Sunday, February 24, 2002

Dave Winer comments on Google's excessive use of new graphics for their top logo. It has got out of hand, and very much so for those of us still using slower connections. The constantly changing logo significantly slows down the page load, and reduces the Gooogle experience. Another sign?

Saturday, February 23, 2002

Dave Winer, in his Morning coffee notes today, makes one of the best points I've seen in the seemingly endless blogging about blogging, and which I've (briefly) added to here, noting the virtues of weblogs in comparison to your average discussion group mailing list:
"...it's clear that some of the people there don't understand why weblogs are superior to discussion groups. Briefly, DGs are like mail lists. All it takes is one stinker to grind the whole thing to a halt. If everyone has their own weblog, people can flame all they want in their own space, but mostly they just attract other losers. And people are less likely to whine uncontrollably in their own lonely space. It's got their name on it, and it reflects poorly on them, more than it does on the people they're complaining about."

Tuesday, February 19, 2002

Googling down?
There are signs that Google is hitting a wall as a organisation. The e-mail to Dave Winer is one possible example of this, and I have a similar e-mail with a totally proforma response. The rather peculiar launch of their Google-in-a-box, with its odd pricing suggests that their inevitable need for more professional management is having an effect on the spontaneity of the company. Of course 'professional' doesn't have to mean 'narrow', but it is a fact that in the circumstances that Google finds themselves in, they end up giving responsibility to 'deadeners' or risk-averse managers (perhaps the normal breed anyway). Could this be the first intimations of mortality? And is it linked to Eric Schmidt's arrival as CEO? Quote:"Eric is a natural fit with our corporate culture." Perhaps he isn't.

Monday, February 18, 2002

Oh, no!
The amount of bandwidth occupied by webloggers writing about the act of logging is getting out of proportion. Could it be that blogging about blogging is an end in itself, and easier than more wideranging writing? It would be a shame if the technical facility to publish widely without the traditional publishing structure ended up being spurned because of the self-referential nature of most of the prose.

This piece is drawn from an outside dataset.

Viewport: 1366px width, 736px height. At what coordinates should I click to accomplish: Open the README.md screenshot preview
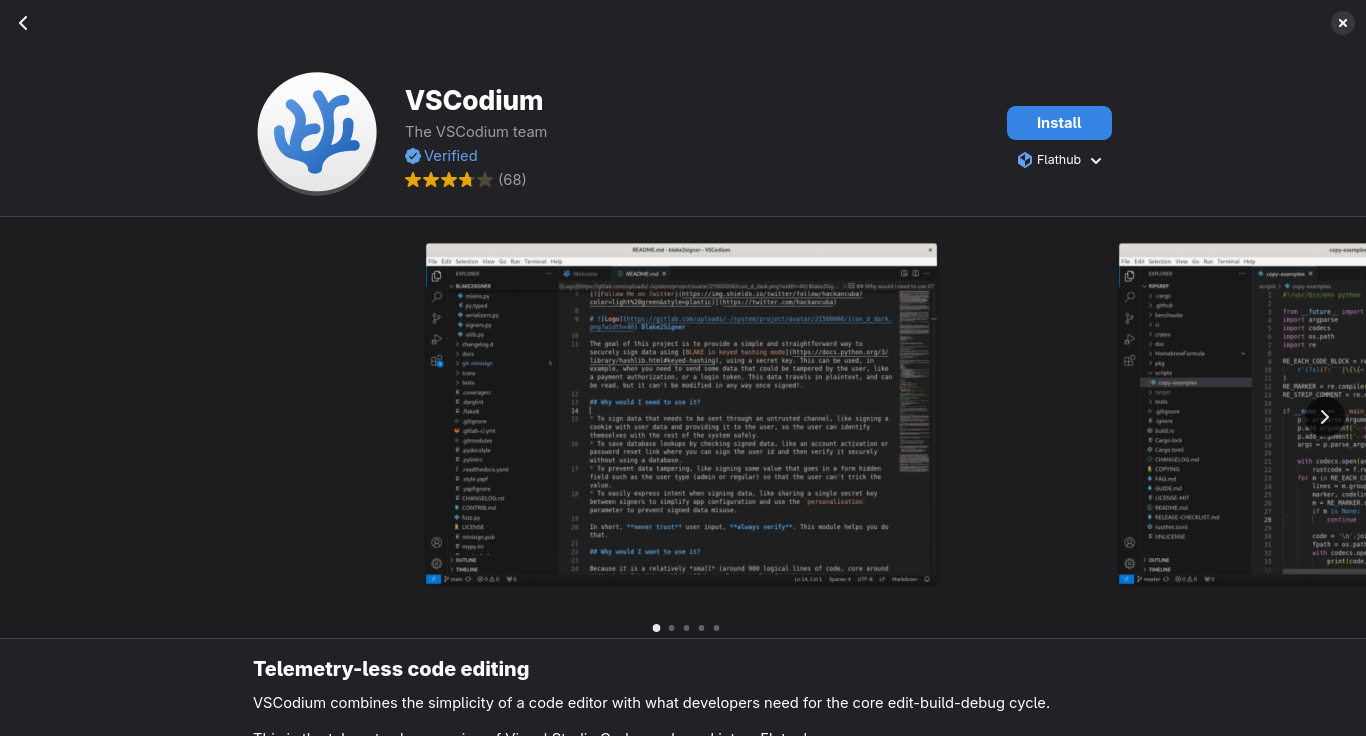click(681, 414)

I'd suggest that maybe some more substantive writing might be the best way to demonstrate at this stage that weblogs are more than just egotistical outpourings.

See a new Wired article, and Dennis Mahoney's weblog for more informed comment on webloggers self-awareness (and yes, I am aware that I am contributing via this post).

Sunday, February 03, 2002

A huge piece on Blogger and Evan Williams in today's Online section of the Guardian newspaper. The online piece doesn't have the huge picture of Evan that adorns the printed piece. The online version also fails to reproduce the hyperlink to Blogger (apart from a stray '('). The peice doesn't add much to what has been published elsewhere or in discussions on various websites, but it does suggest that the final price for Blogger Pro might be $60. I had previously seen only $50 mentioned. $60 might be a dollar too far, particularly if the rate of development doesn't match and ideally exceed that from Userland and Movable Type.

The end of the piece has Evan commenting on his interest in creating some knid of metablo tool: "So what if someone who takes the meta approach to this said: 'Give me all the MacWorld stuff, I'll edit it and pull out the best,' with the publishers' permission, of course? ... It's the collective intelligence factor that you see a little bit of in the blogging world, but which I think isn't exploited nearly as much as it could be. It's the next exciting phase."


Evan implies that the approach would be to have a human editor making the choices and decisions. I suspect that a fully automated approach is more likely and just as practical. Google has recently started to index a number of weblogs certainly within twelve hours, and possibly faster for some. If it used say weblog.com and one or two other notifiers, it could index the limited changes in near-real-time. By adding a facility to search using some form of proximity measures as well as simple full-text: voila, a filtered list of topic comments which could be delivered into a webpage, along the lines of Radio's NewsAggregator.